On Monday, Pinterest agreed to pay $22.5 million to settle a gender discrimination and retaliation lawsuit from its former chief operating officer Françoise Brougher, The New York Times reports (NYT). According to the publication, it represents the largest publicly-announced individual settlement for gender discrimination.

Part of the settlement entails an agreement that Ms. Brougher and Pinterest will jointly donate $2.5 million to charities that support underrepresented and historically-excluded groups in tech.

In an interview with the Times, Ms. Brougher said her goal was about “accountability and driving change.”

“Sharing the settlement publicly helps raise awareness more broadly,” she added.

Ms. Brougher isn’t the first Pinterest employee to sound the alarm about the company’s practices.

In June, former employees  Ifeoma Ozoma and Aerica Shimizu Banks went public with their on-the-job experiences of racism and gender discrimination.

A September report by The Verge paints a scathing picture of the organization’s inner workings, complete with toxic management and a seemingly unsupportive HR department.

Ms. Brougher sued Pinterest for gender discrimination in San Francisco Superior Court in August.

She was hired in 2018 as Pinterest’s chief operating officer, responsible for the organization’s revenue and overseeing roughly half of the company’s 2,000 employees.

Despite her high rank, Ms. Brougher says she was excluded from critical meetings and punished for speaking up.


In an August 2020 blog post titled “The Pinterest Paradox: Cupcakes and Toxicity,” she chronicles her ordeal and calls out Pinterest Co-Founder and CEO Ben Silbermann. 

“Ben appeared to listen to only a few people and sealed himself off from opposing viewpoints,” Ms. Brougher writes.

“Ben’s ‘in-group,’ the men invited to the “meeting after the meeting,” held all the power and influence. This structure was detrimental to Pinterest’s culture, velocity, and results.”

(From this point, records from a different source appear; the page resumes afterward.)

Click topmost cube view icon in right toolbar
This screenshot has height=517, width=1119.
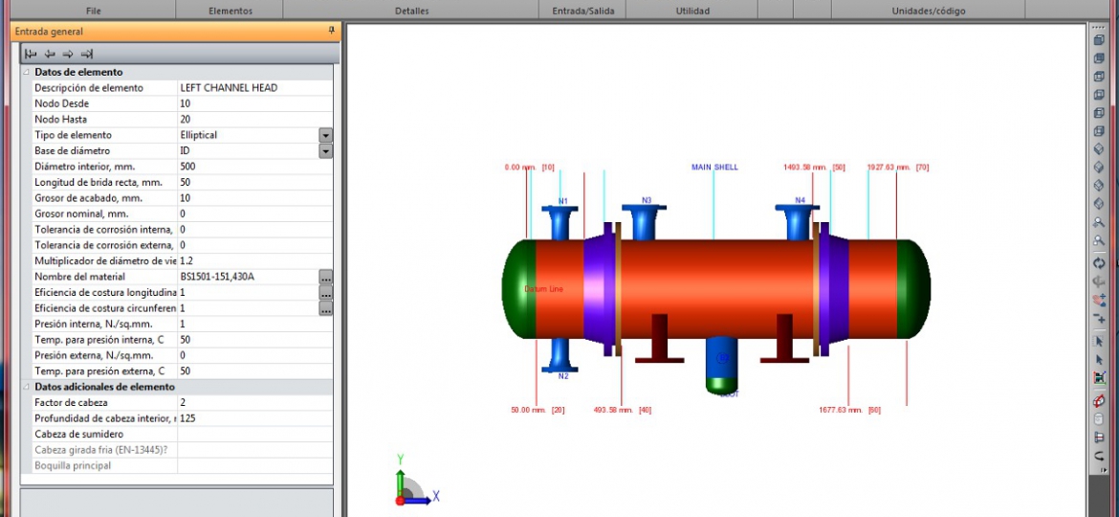(1099, 40)
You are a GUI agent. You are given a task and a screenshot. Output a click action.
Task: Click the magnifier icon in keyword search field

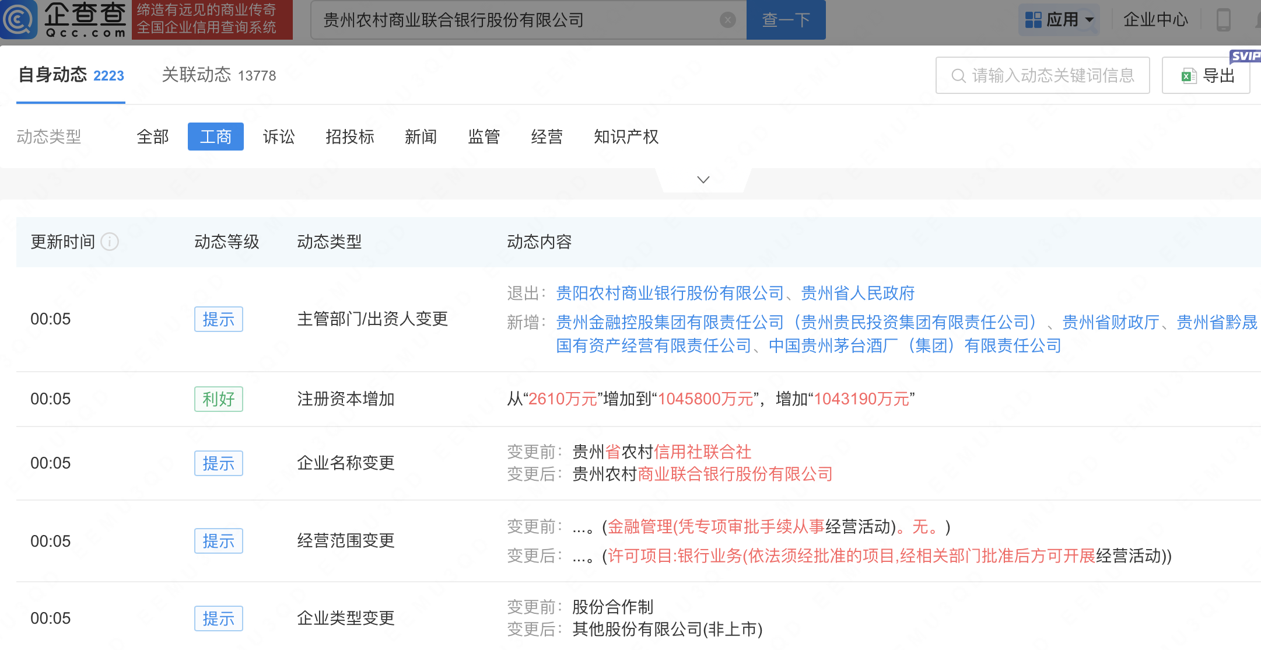(x=958, y=75)
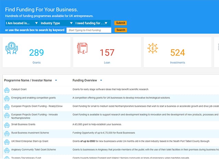The image size is (219, 159).
Task: Click icon beside Anglesey Community Toilet Grant Scheme
Action: (7, 150)
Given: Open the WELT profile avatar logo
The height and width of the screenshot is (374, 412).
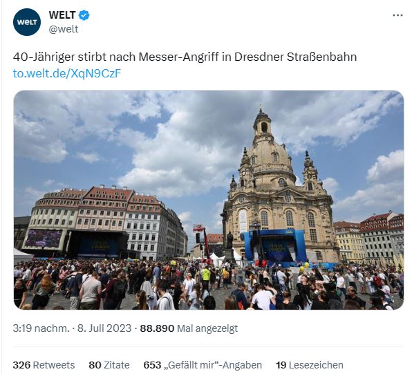Looking at the screenshot, I should tap(27, 22).
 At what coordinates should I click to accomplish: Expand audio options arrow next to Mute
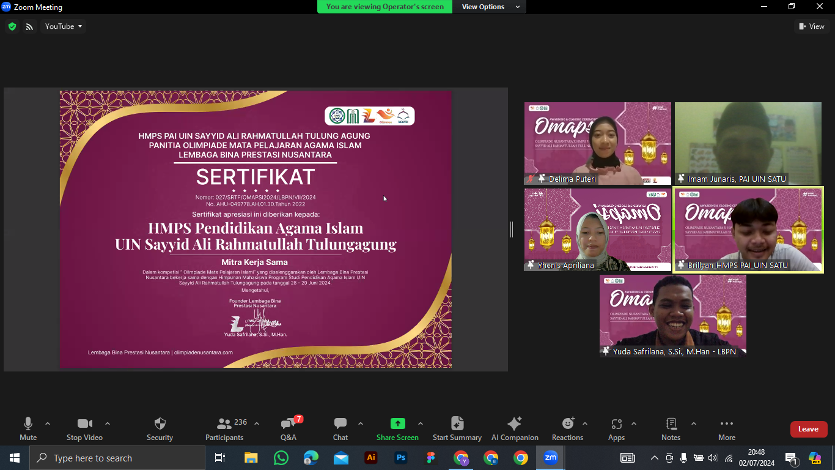pyautogui.click(x=48, y=423)
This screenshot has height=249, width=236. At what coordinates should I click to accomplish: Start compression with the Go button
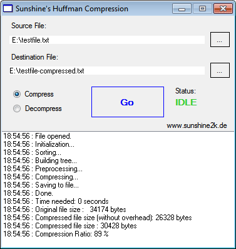pyautogui.click(x=128, y=102)

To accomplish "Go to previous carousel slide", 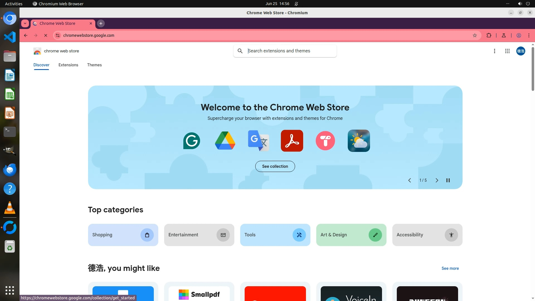I will tap(410, 180).
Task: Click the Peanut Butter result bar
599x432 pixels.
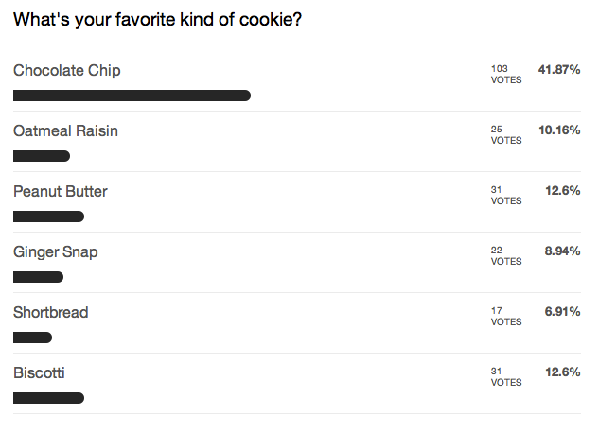Action: pos(48,216)
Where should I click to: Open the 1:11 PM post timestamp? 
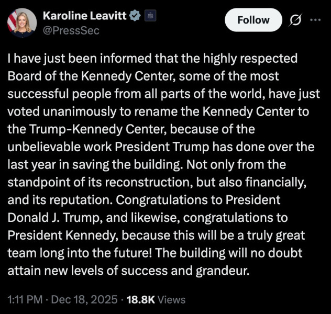pos(25,299)
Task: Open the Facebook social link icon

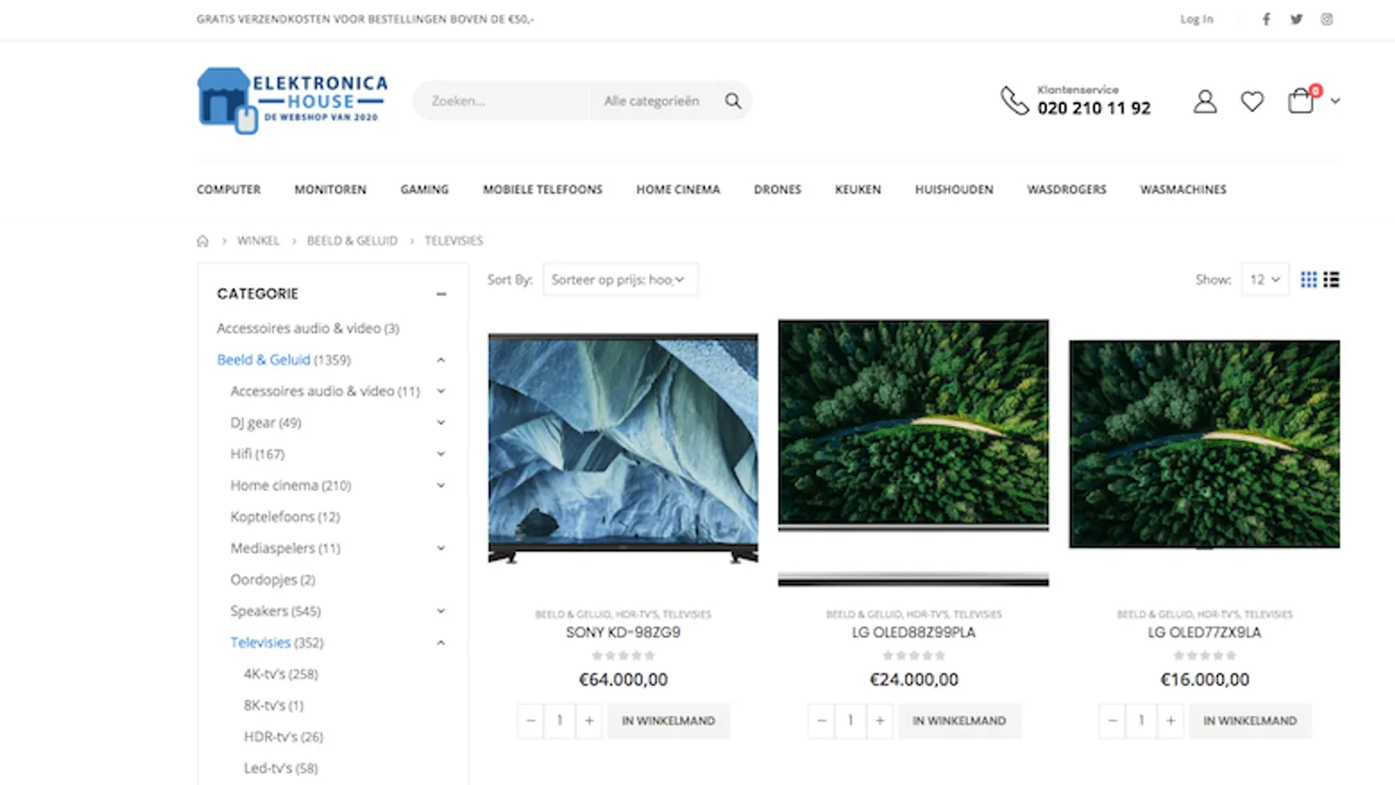Action: point(1266,19)
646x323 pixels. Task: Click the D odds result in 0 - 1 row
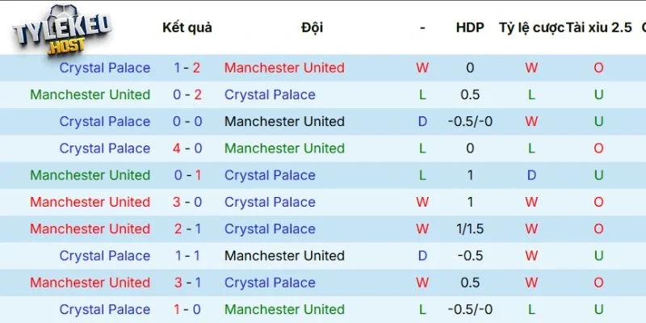[x=531, y=175]
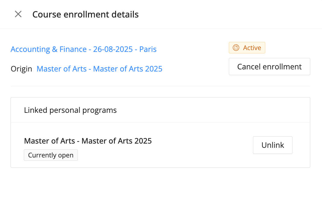322x219 pixels.
Task: Open the Origin Master of Arts link
Action: click(x=99, y=69)
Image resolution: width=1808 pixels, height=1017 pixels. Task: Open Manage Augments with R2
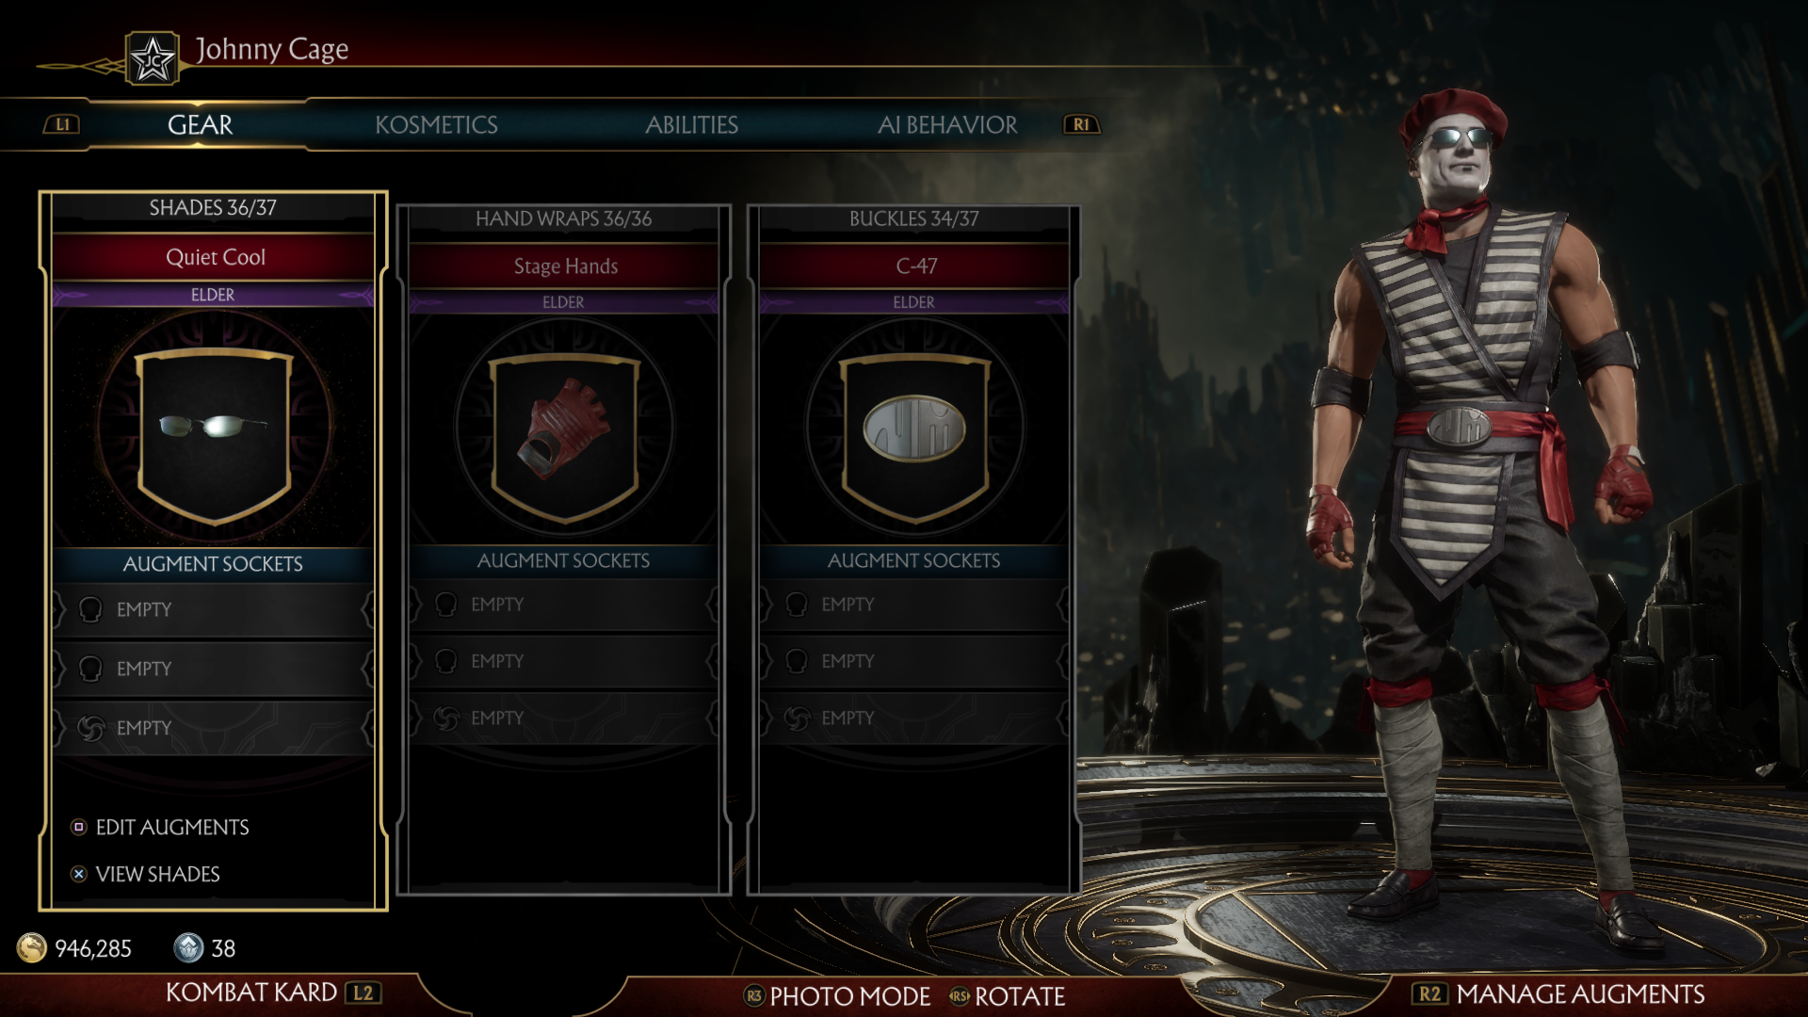(1559, 994)
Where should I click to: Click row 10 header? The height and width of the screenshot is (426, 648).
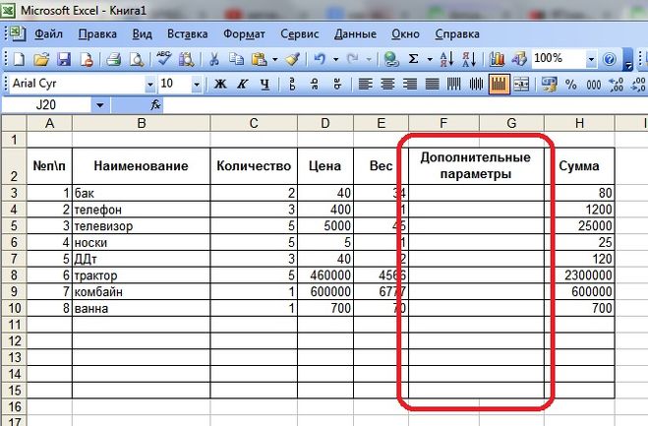(x=14, y=310)
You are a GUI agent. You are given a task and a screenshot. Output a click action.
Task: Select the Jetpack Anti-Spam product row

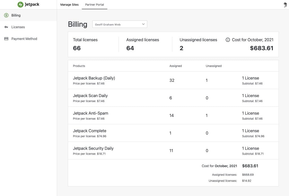click(x=173, y=115)
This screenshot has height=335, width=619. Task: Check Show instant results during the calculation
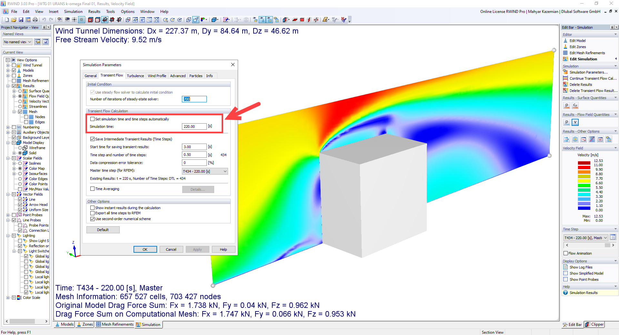coord(93,208)
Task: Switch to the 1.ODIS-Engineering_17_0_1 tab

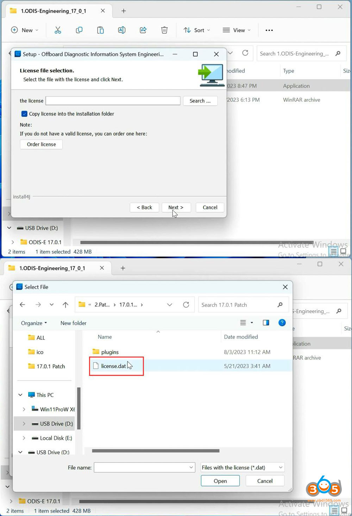Action: (53, 11)
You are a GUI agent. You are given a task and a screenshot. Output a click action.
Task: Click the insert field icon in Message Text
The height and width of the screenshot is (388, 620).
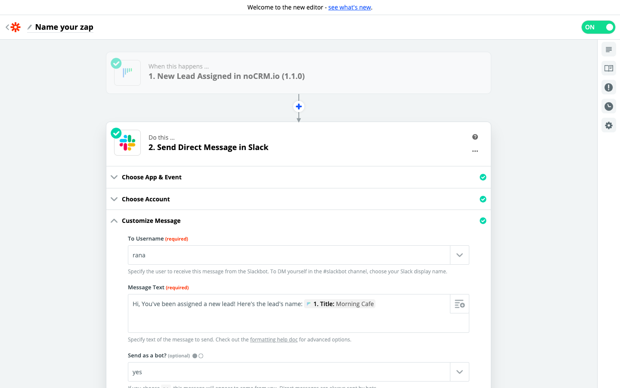point(459,304)
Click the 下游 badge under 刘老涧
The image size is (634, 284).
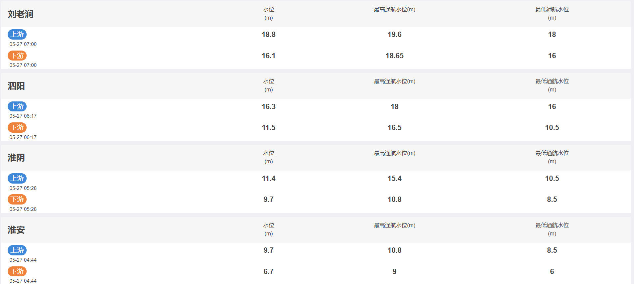tap(17, 56)
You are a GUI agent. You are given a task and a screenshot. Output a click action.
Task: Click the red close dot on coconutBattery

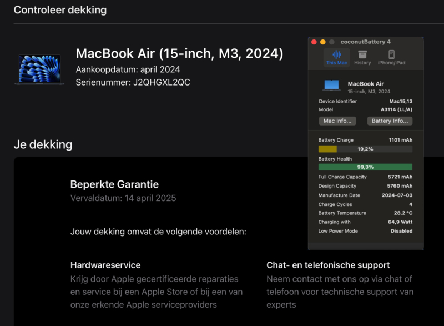coord(314,42)
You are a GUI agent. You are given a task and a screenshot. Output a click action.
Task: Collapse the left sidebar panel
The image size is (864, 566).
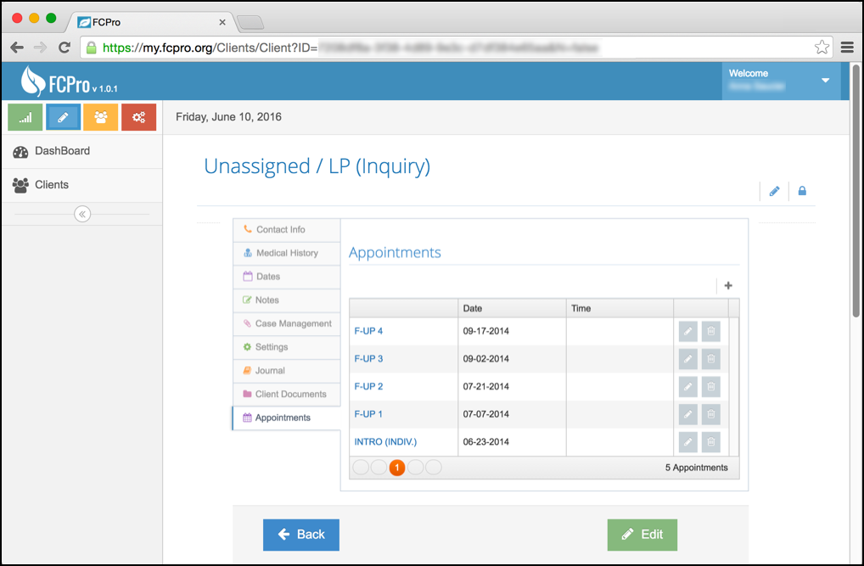click(x=82, y=214)
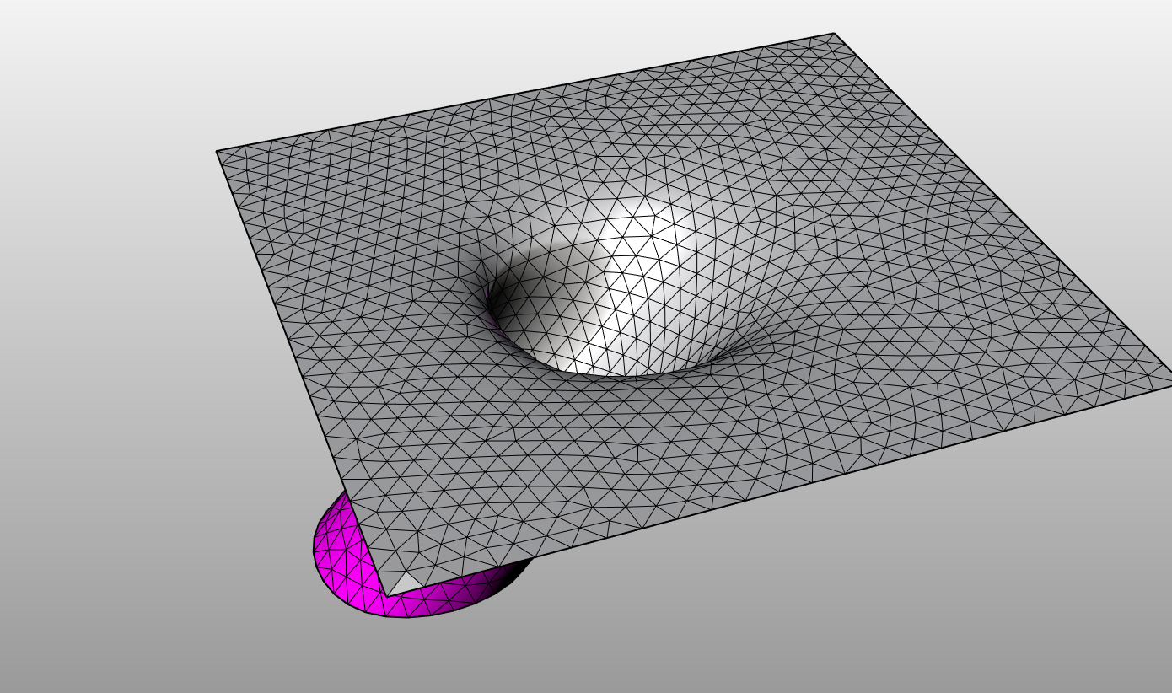Select the back-right boundary edge of the mesh
The image size is (1172, 693).
click(x=1003, y=202)
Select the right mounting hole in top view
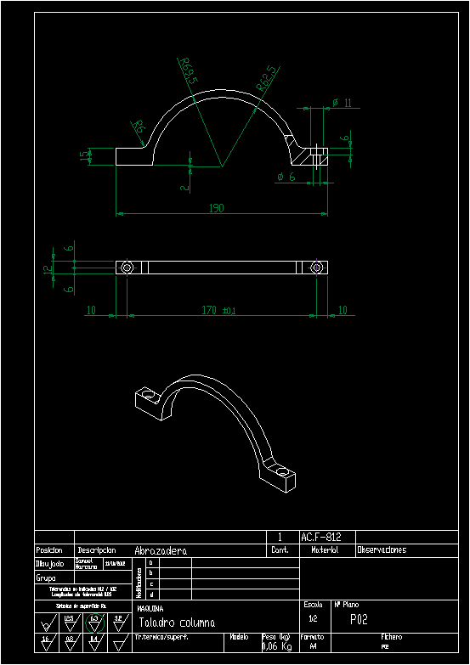Image resolution: width=470 pixels, height=665 pixels. [x=316, y=268]
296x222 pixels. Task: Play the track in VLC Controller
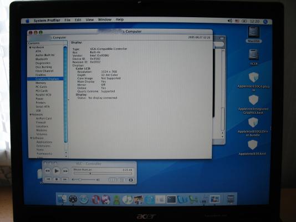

She also found out that she was being paid less than her male colleagues. That was eventually rectified by HR, but only after she presented them with a spreadsheet “illustrating the inequity.”

“There is a reason that women do not negotiate as hard as men for higher pay. It is not because we are not good negotiators. As I would learn at Pinterest, it is because we get punished when we do,” she writes.


Days after the blog post was published, Pinterest employees staged a virtual walkout in support of Brougher, Ozoma, and Shimizu Banks.

Next came the shareholder lawsuits, filed by the Employees’ Retirement System of Rhode Island and alleging Silbermann, alongside Co-founder Evan Sharp, CFO Todd Morgenfeld, and the Pinterest board “personally engaged in, facilitated or knowingly ignored the discrimination and retaliation against those who spoke up and challenged the Company’s White, male leadership clique.”

In response, Pinterest launched an investigation into its culture but has not made the results public. It also appointed Andrea Wishom and Salaam Coleman Smith to its board of directors, both of whom are Black, female media execs.

Speaking to NYT, Ms. Brougher says she is “encouraged” by Pinterest’s moves to improve company culture — but adds the company will need to more than appoint new directors. The company will also need to listen to them, she says.

“What happened to me at Pinterest reflects a pattern of discrimination and exclusion that many female executives experience, not only in the tech industry but throughout corporate America,” she wrote in her blog post.

“…Pinterest’s flaws exist in many organizations. I hope that by sharing my story, I can contribute to dismantling the system of gender bias that persists despite the progress made exposing misconduct within companies like Pinterest. It is time to eliminate the “boys clubs” that dominate far too many companies and make room for more women leaders and their ideas.”